Let say I have a DataFrame as follow :
case class SubClass(id:String, size:Int,useless:String)
case class MotherClass(subClasss: Array[SubClass])
val df = sqlContext.createDataFrame(List(
      MotherClass(Array(
        SubClass("1",1,"thisIsUseless"),
        SubClass("2",2,"thisIsUseless"),
        SubClass("3",3,"thisIsUseless")
      )),
      MotherClass(Array(
        SubClass("4",4,"thisIsUseless"),
        SubClass("5",5,"thisIsUseless")
      ))
    ))
The schema is :
root
 |-- subClasss: array (nullable = true)
 |    |-- element: struct (containsNull = true)

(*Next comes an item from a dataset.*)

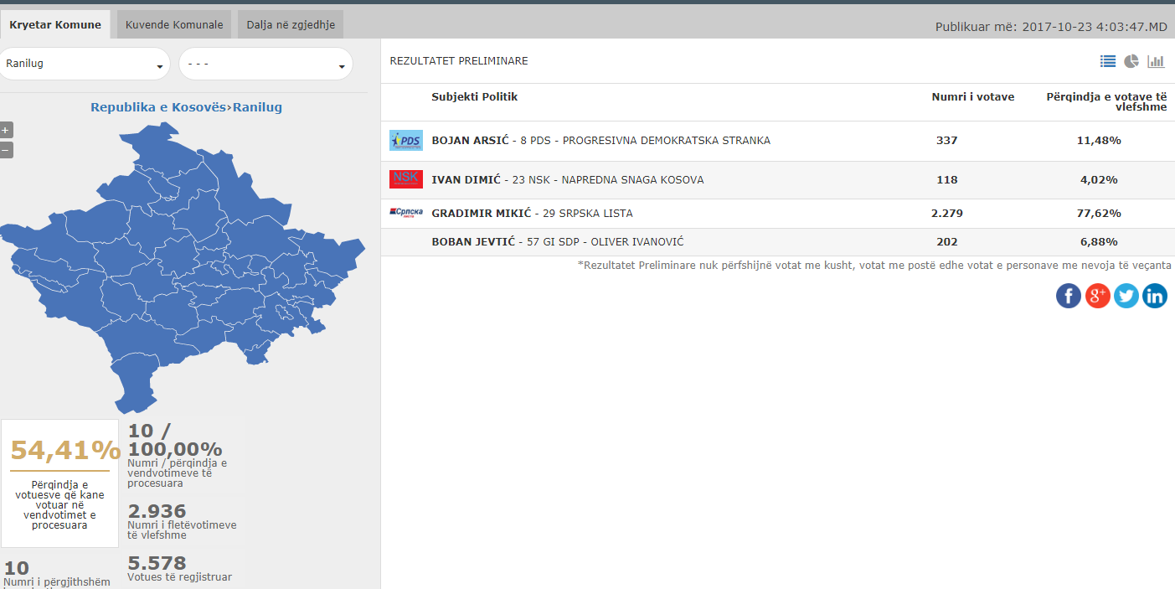Switch to Kuvende Komunale tab
This screenshot has height=589, width=1175.
[174, 24]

 |    |    |-- id: string (nullable = true)
 |    |    |-- size: integer (nullable = false)
 |    |    |-- useless: string (nullable = true)
I'm looking for a way to select only a subset of fields : id and size of the array column subClasss, but with keeping the nested array structure.
The resulting schema would be : 
root
     |-- subClasss: array (nullable = true)
     |    |-- element: struct (containsNull = true)
     |    |    |-- id: string (nullable = true)
     |    |    |-- size: integer (nullable = false)
I've tried to do a
df.select("subClasss.id","subClasss.size")
But this splits the array subClasss in two arrays : 
root
 |-- id: array (nullable = true)
 |    |-- element: string (containsNull = true)
 |-- size: array (nullable = true)
 |    |-- element: integer (containsNull = true)
Is there a way to keep the origin structure and just to eliminate the useless field ? Something that would look like : 
df.select("subClasss.[id,size]")
Thanks for your time.